Supporting Social Skills on the Playground

Schools can take steps to promote and teach positive behavior at recess. First, develop simple schoolwide expectations for playground behavior. Then communicate them clearly to all. Posting the rules in public, visible places can be helpful.

In addition, increasing adult availability on the playground to teach and reinforce these rules is a wise investment in school safety. Consider encouraging all school staff—administrators, classroom teachers, counselors, and support staff—to spend some time on the playground. Doing this gives everyone the opportunity to observe and interact with children in a less structured setting, develop awareness of recess problems, and show support for playground monitors.

When significant adults at school, especially principals and vice-principals, circulate and interact with students on the playground, it also sends a powerful message that adults care about students’ playground behavior and experience.

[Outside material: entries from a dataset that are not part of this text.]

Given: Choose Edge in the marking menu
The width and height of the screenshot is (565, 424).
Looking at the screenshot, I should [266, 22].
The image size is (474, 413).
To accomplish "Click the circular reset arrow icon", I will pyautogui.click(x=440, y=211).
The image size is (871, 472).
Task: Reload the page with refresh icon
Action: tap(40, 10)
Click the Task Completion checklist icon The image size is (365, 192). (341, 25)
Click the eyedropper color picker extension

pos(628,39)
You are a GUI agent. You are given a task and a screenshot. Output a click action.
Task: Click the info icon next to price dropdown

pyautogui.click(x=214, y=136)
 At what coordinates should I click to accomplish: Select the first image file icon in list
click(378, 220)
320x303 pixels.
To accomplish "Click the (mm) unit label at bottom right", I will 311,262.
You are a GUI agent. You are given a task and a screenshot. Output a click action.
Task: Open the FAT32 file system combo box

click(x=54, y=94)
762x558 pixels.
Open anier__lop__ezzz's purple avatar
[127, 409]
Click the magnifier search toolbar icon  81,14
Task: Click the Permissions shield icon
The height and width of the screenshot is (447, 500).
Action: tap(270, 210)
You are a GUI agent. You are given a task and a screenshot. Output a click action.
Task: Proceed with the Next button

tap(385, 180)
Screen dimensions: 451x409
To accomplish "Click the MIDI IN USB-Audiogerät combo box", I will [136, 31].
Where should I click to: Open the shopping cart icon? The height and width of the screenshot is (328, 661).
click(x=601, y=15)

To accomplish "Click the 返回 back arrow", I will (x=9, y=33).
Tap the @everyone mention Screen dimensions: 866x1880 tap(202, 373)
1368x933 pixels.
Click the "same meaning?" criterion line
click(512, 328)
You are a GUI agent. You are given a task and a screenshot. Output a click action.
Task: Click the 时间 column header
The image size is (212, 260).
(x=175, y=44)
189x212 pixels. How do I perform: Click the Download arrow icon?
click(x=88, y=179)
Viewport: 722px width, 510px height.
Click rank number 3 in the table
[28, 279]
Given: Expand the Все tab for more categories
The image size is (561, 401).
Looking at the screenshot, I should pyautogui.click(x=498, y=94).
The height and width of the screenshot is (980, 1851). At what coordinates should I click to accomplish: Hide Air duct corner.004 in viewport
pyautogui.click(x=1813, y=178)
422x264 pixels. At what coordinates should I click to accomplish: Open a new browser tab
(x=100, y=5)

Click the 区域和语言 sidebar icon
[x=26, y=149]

To promote positive playground behaviors, it is also helpful to:
  • Provide sufficient play equipment, and a range of equipment, for students of all ages.
  • Teach common playground games to children. Designate specific staff members to lead this effort for children and adults within the school.
  • Encourage a range of activities, games, and equipment to engage the interest of all children, from those who like energetic games to those who prefer more quiet activities.
  • Assign recess buddies to new students, especially at younger grade levels, to support their entry into new peer groups.
  • Increase adult availability for a variety of activities on the playground, such as organizing games, introducing activities, and helping with social problem solving.
  • Use community volunteers to interact with children on the playground (but not to supervise).
Social and Emotional Learning Programs on the Playground
Increasingly, schools are adopting programs to promote students’ social skills and prevent problematic behaviors like fighting. Playgrounds are a prime setting for children either to use old problematic behaviors or to practice new skills such as problem-solving strategies. For this reason, it is helpful to consider ways to support a program’s goals on the playground.

The SECOND STEP Program
The SECOND STEP program is designed to teach children the skills to empathize with others, solve problems, and manage angry feelings. Use of the elementary program has been found to reduce negative playground behaviors (Grossman et al., 1997) and improve students’ negotiation skills (Frey, Nolen, Van Schoiack-Edstrom, and Hirschstein, 2001).

Perhaps the single most important way to support these outcomes is to help staff receive training in social skills programs like the SECOND STEP curriculum. In SECOND STEP training, educators learn to prompt students to “Imagine the Day,” identifying times to generalize new skills to settings like the playground. Before going out to recess, for example, a teacher might say: “Today we had a SECOND STEP lesson about joining in at the right time. Would recess be a good time to practice joining a group?”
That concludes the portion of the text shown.